Quinta-feira, 05 de dezembro de 2024
Por Redação Rádio Pampa | 25 de fevereiro de 2024
Homem, casado, com ensino médio e superior. Esse é o perfil médio do público que, encorajado pela flexibilização do acesso às armas do governo Bolsonaro, pleiteou um registro de CAC. O predomínio é de homens (97%), casados (62%), com ensinos médio (34,1%) e superior (33,3%) e moradores das regiões Centro-Oeste e Sul, segundo a Polícia Federal.
Os dados são baseados no recadastramento das 962.782 armas adquiridas no país depois de 2019, medida prevista no decreto do governo Lula que restringiu o acesso incentivado pelo antecessor. As profissões mais armadas são administrador (13,6%), comerciante varejista (7,5%) e produtor agropecuário (6,7%).
Um cruzamento do número de armas por município com suas populações mostrou maior concentração em áreas dominadas pelo agronegócio, principalmente a pecuária. Os locais com mais armamento de CACs são o Sul de Goiás, nas regiões de Rio Verde e Jataí; o Leste do Mato Grosso, no entorno do Parque do Xingu; todo o Norte gaúcho; e o interior de Santa Catarina e Paraná. Clevelândia (PR) é a campeã da lista: há uma arma para cada 15 moradores.
Em quatro anos, o número de brasileiros que tiraram o certificado de CAC mais que sextuplicou, passando de 117.467, em 2018, para 783.385 no final de 2022. O policial federal Roberto Uchôa, conselheiro do Fórum Brasileiro de Segurança Pública, afirma que o perfil deles mudou. O ponto de virada, acredita, foi 2017, no governo Temer, com a publicação de uma portaria do Exército que regulamentou o porte de trânsito.

> _Detalhes do exercício_
Repita sem nenhuma mudança o trecho do texto sobre o perfil dos CACs que vai de "Um cruzamento do" até "porte de trânsito.", incluindo essas palavras. Baseie-se somente no texto.

> _Dados fornecidos_

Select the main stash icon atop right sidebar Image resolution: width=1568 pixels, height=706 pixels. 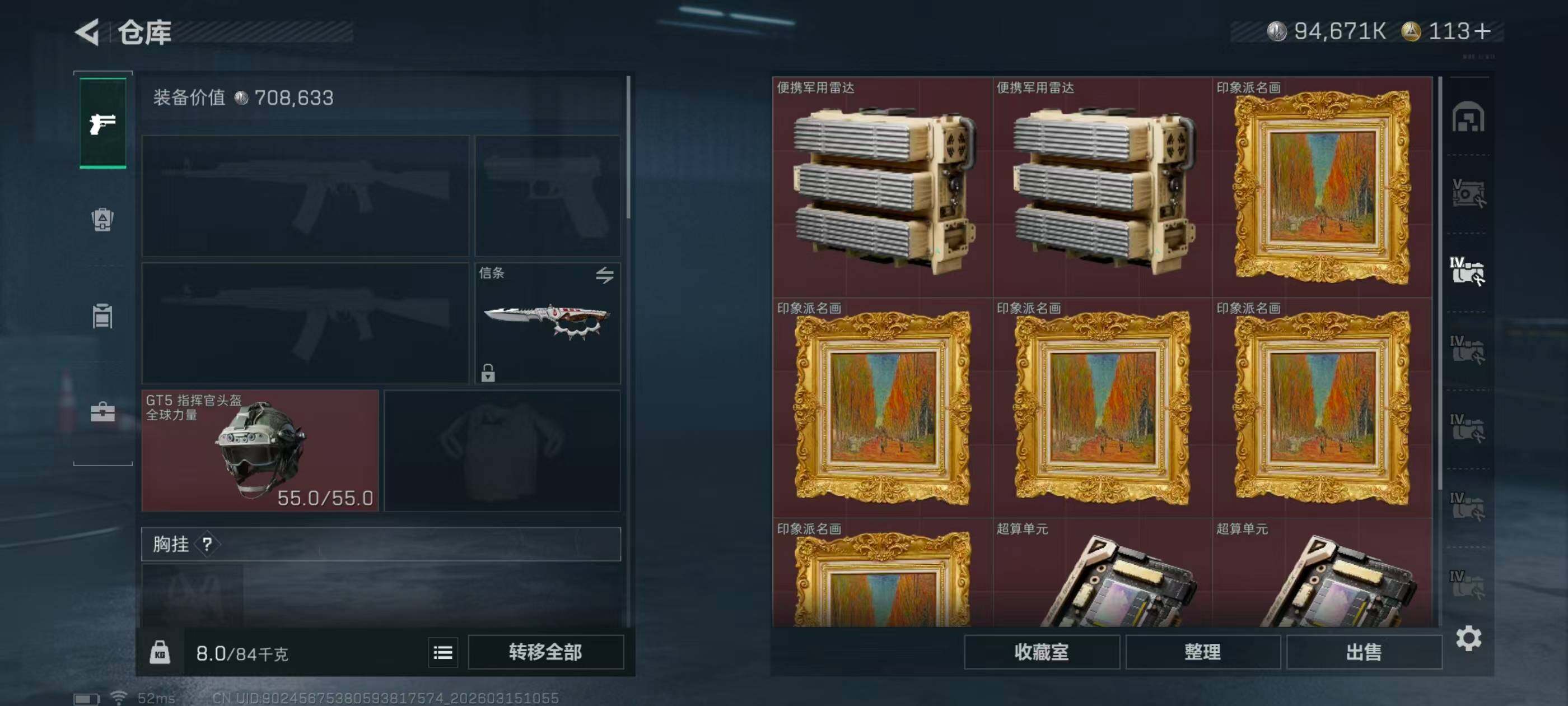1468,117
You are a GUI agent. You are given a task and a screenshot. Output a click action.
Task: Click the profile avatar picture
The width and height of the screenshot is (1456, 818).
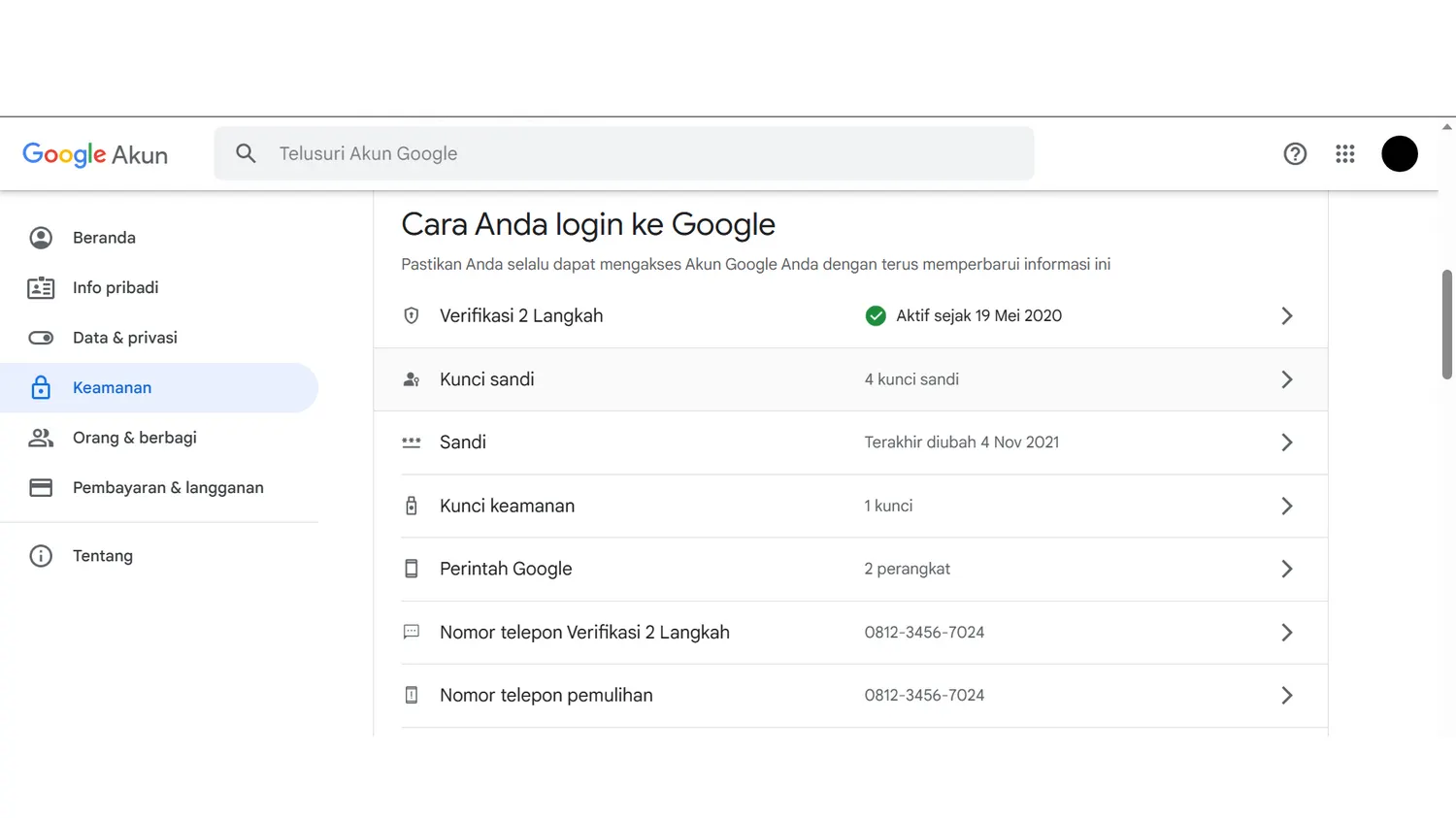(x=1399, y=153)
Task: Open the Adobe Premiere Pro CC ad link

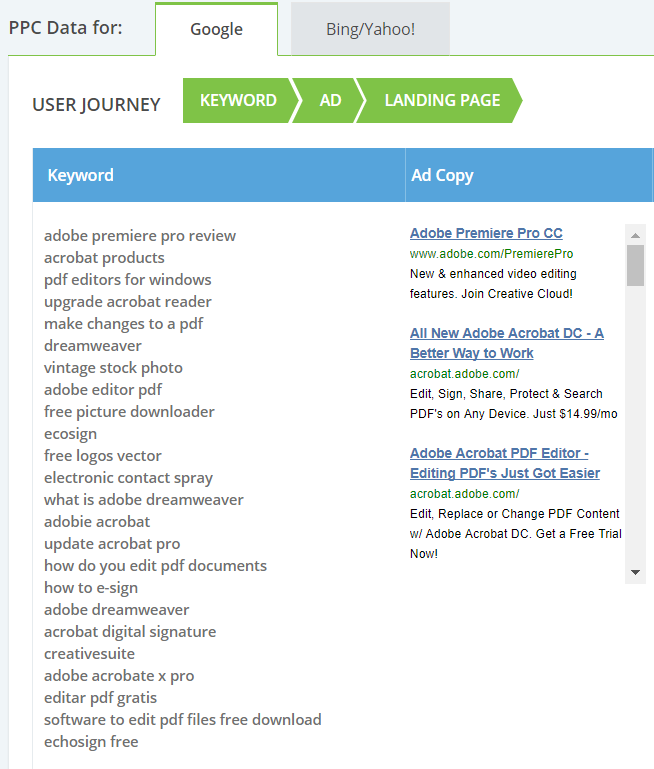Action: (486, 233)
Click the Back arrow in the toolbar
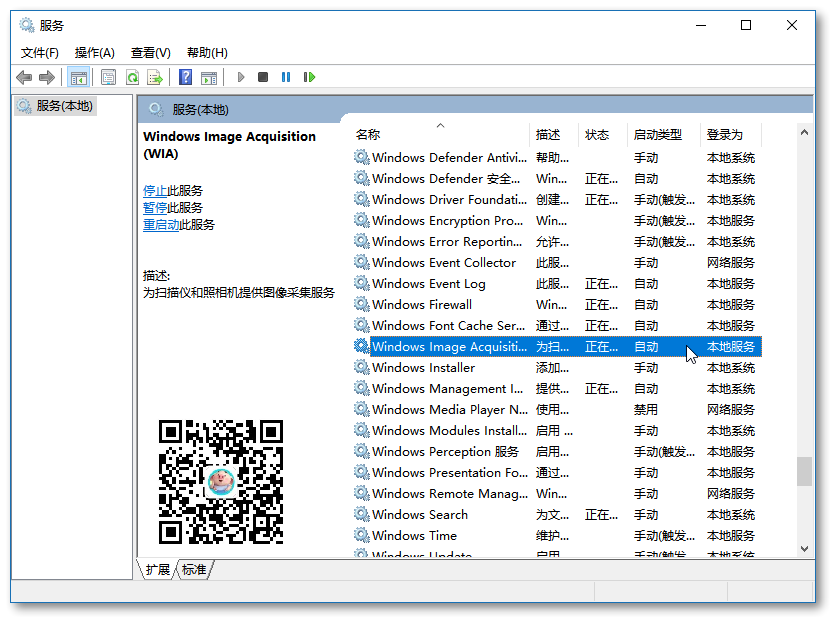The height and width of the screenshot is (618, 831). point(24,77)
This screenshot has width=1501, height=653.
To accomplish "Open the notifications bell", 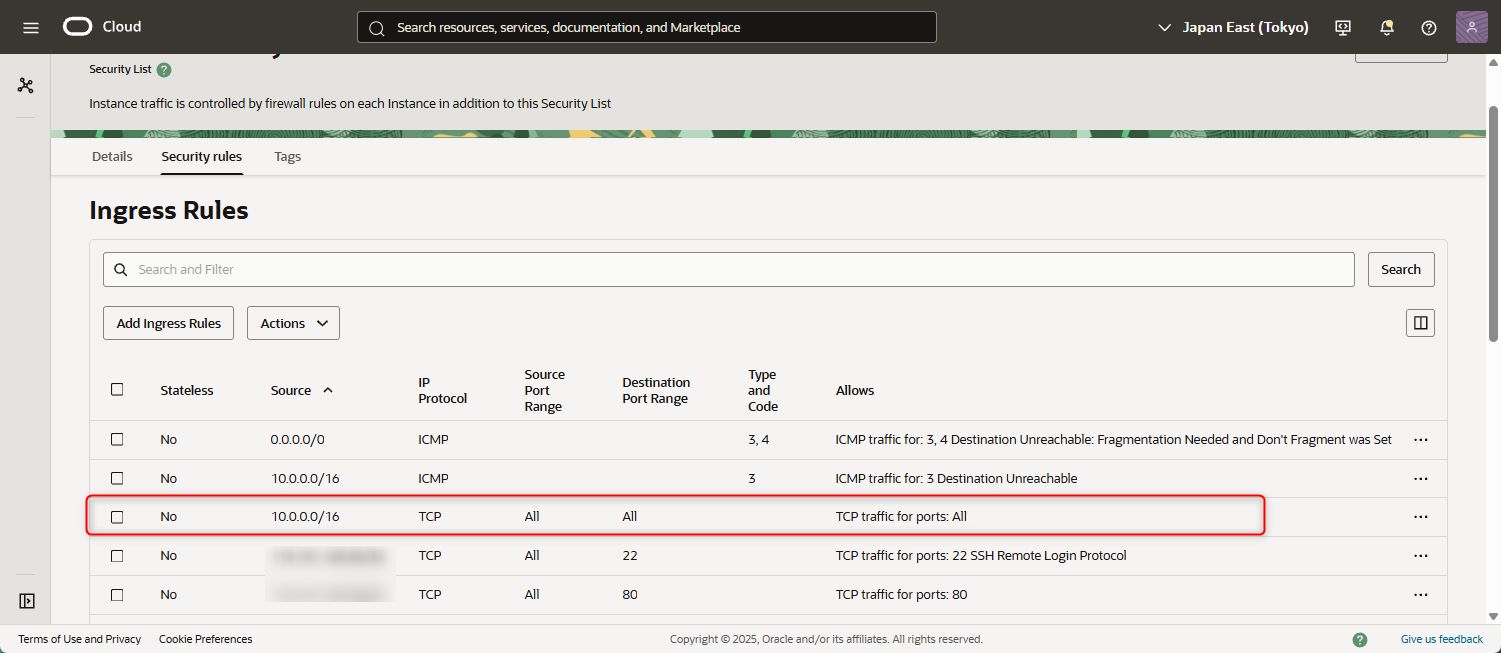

> _Resposta do exercício_
Um cruzamento do número de armas por município com suas populações mostrou maior concentração em áreas dominadas pelo agronegócio, principalmente a pecuária. Os locais com mais armamento de CACs são o Sul de Goiás, nas regiões de Rio Verde e Jataí; o Leste do Mato Grosso, no entorno do Parque do Xingu; todo o Norte gaúcho; e o interior de Santa Catarina e Paraná. Clevelândia (PR) é a campeã da lista: há uma arma para cada 15 moradores.
Em quatro anos, o número de brasileiros que tiraram o certificado de CAC mais que sextuplicou, passando de 117.467, em 2018, para 783.385 no final de 2022. O policial federal Roberto Uchôa, conselheiro do Fórum Brasileiro de Segurança Pública, afirma que o perfil deles mudou. O ponto de virada, acredita, foi 2017, no governo Temer, com a publicação de uma portaria do Exército que regulamentou o porte de trânsito.